Molly Burich, MS, head of public policy at Boehringer Ingelheim, discusses several tactics that would help increase biosimilar uptake in the United States and get around current obstacles during the World Biosimilar Congress USA 2020 at the Festival of Biologics USA in San Diego, California.
Molly Burich, MS, is the head of public policy at Boehringer Ingelheim.
With all the obstacles to biosimilar competition, where is the work around to other solutions?
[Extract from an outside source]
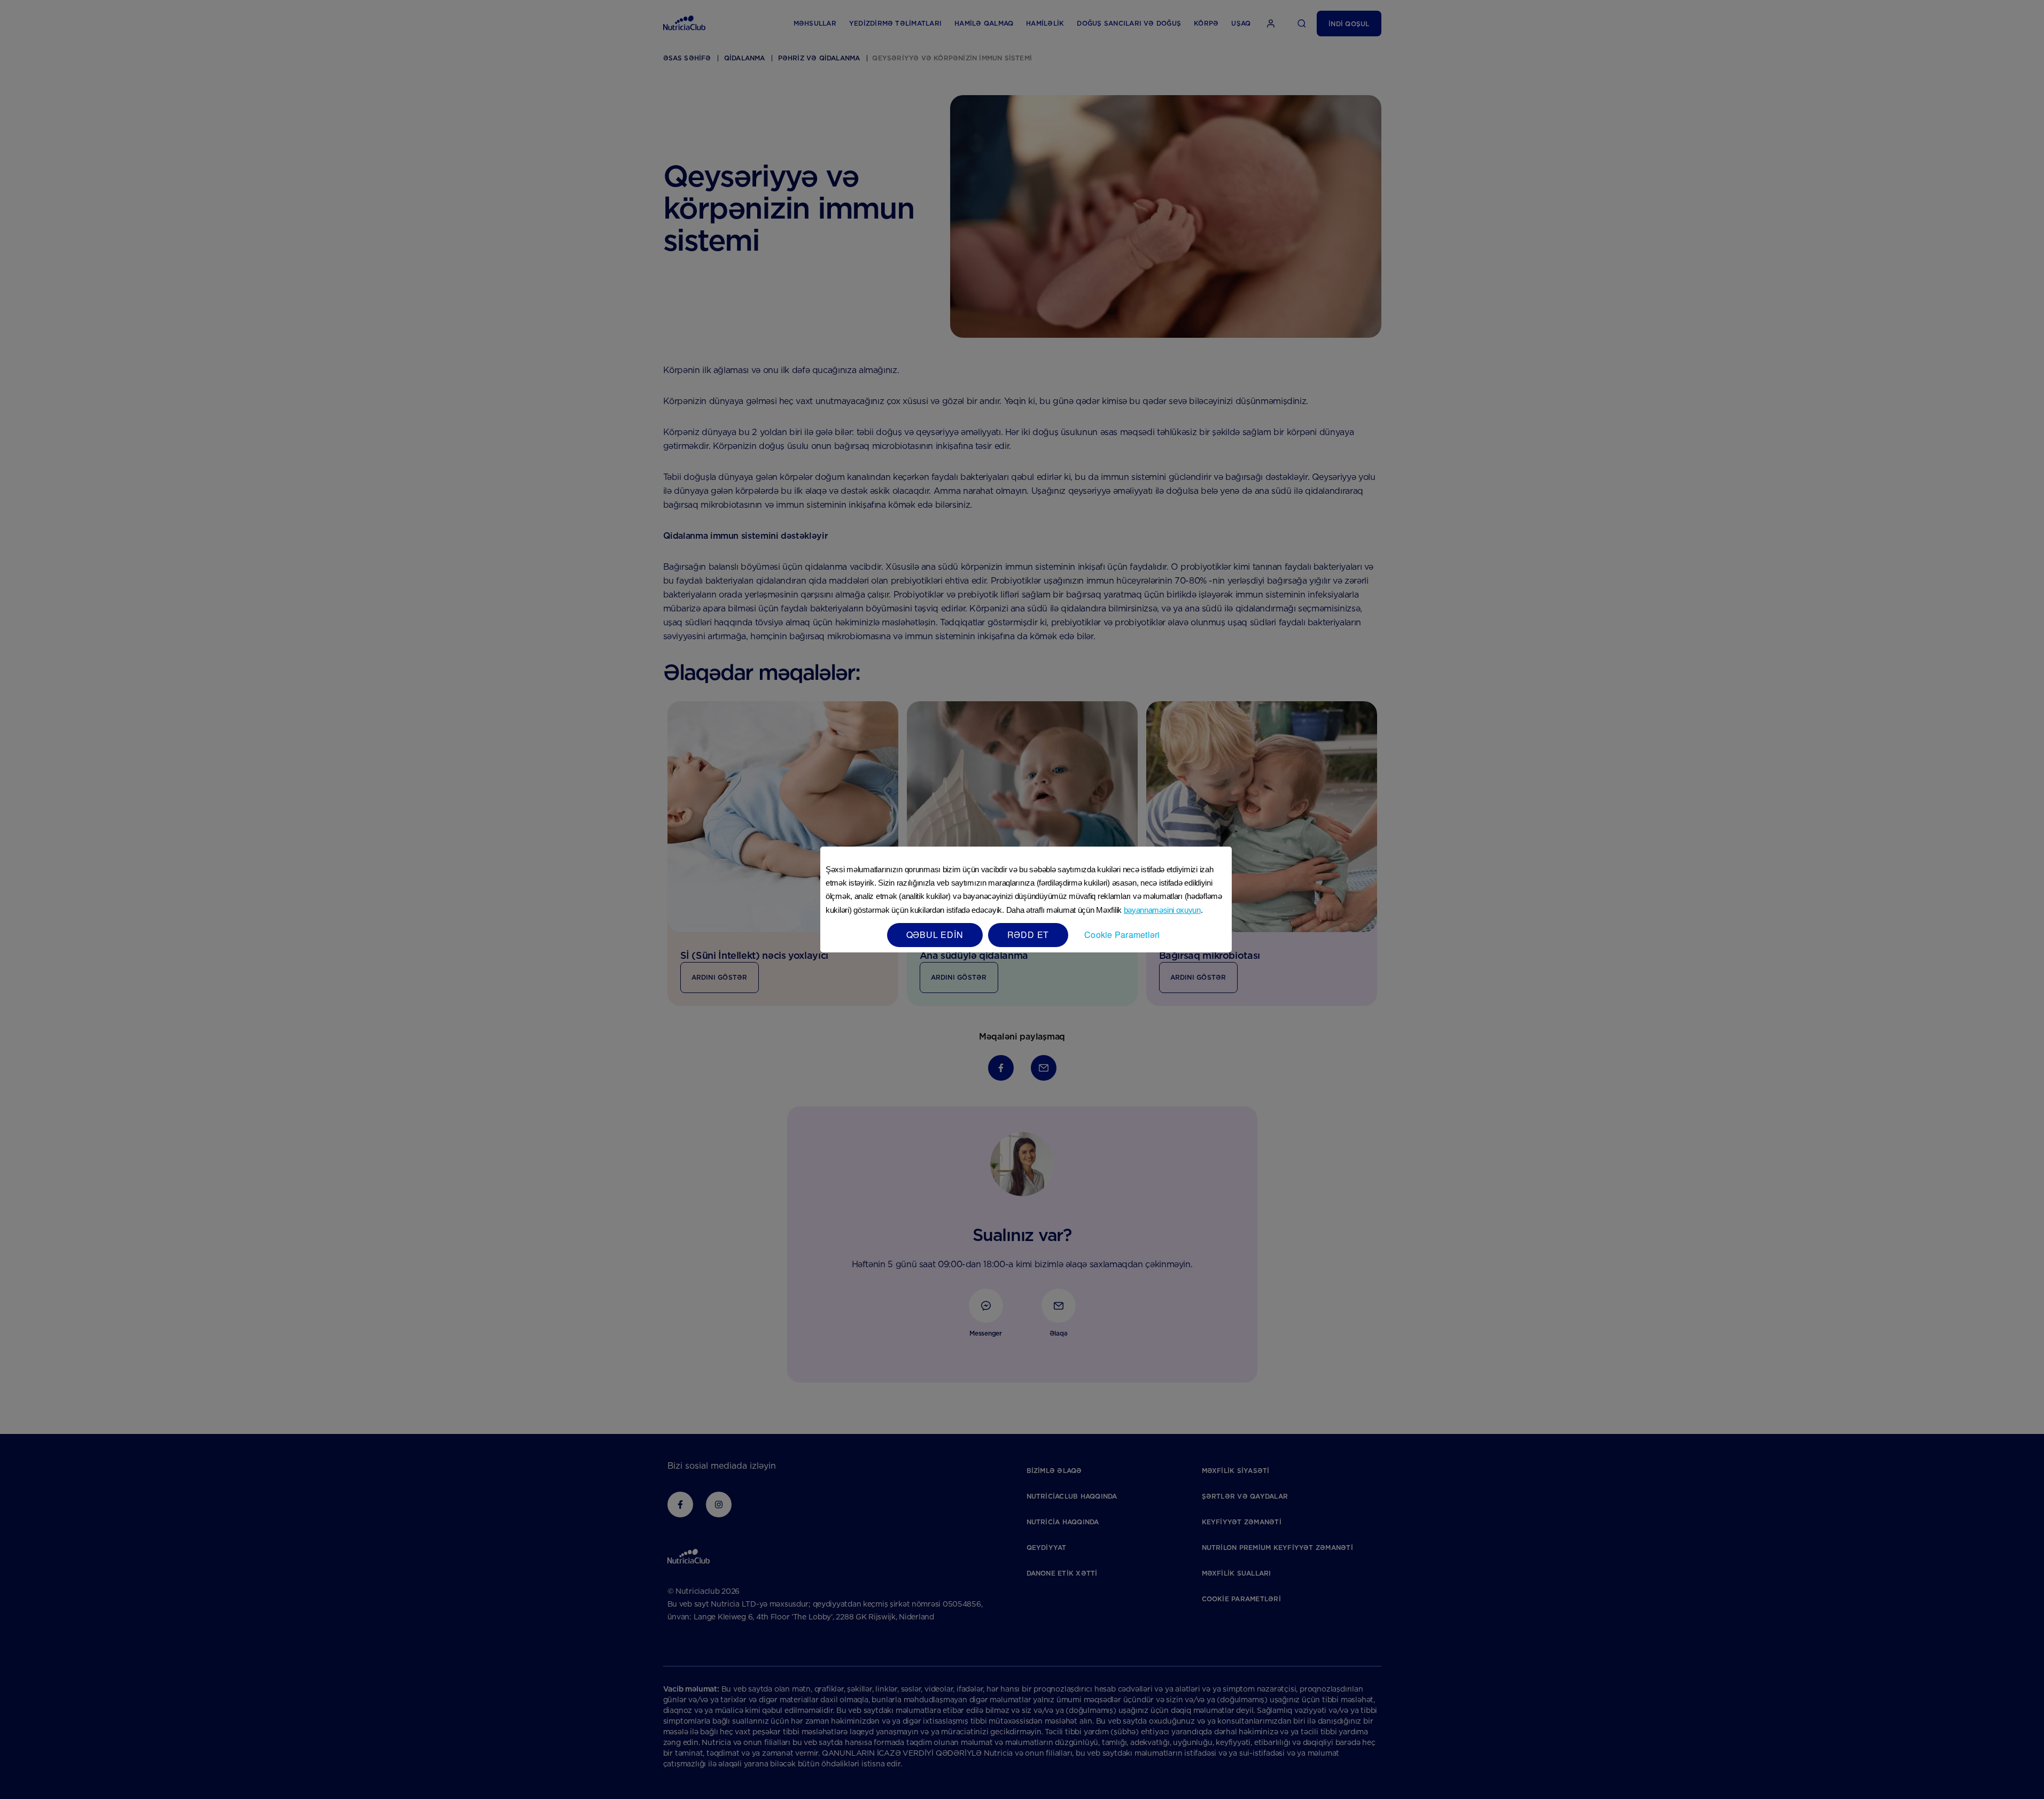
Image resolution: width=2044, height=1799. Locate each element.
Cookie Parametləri (1122, 934)
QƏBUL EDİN (934, 934)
There's no question that there's barriers to the uptake of biosimilars. We have reimbursement systems that can have a tendency to incent a higher cost product. So, what we need to see are some efforts at the federal and payer level that will allow some of those misaligned incentives to be removed or adjusted to get the biosimilar market moving. Some of those ideas can include things like shared savings, where you give physicians and patients an opportunity to share some of the savings that are generated from using lower cost products. The administration has the ability in their authority now to implement a shared savings program. We've also seen some congressional activity around increasing ASP [average sales price] add-on for physicians, zero-dollar cost share for patients, Part D Star ratings measures around biosimilars. All of those things are really important to help get the market moving and stimulate the biosimilar market so that we not only have better uptake now, but that we have a long-term robust and sustainable market where we're truly driving down costs.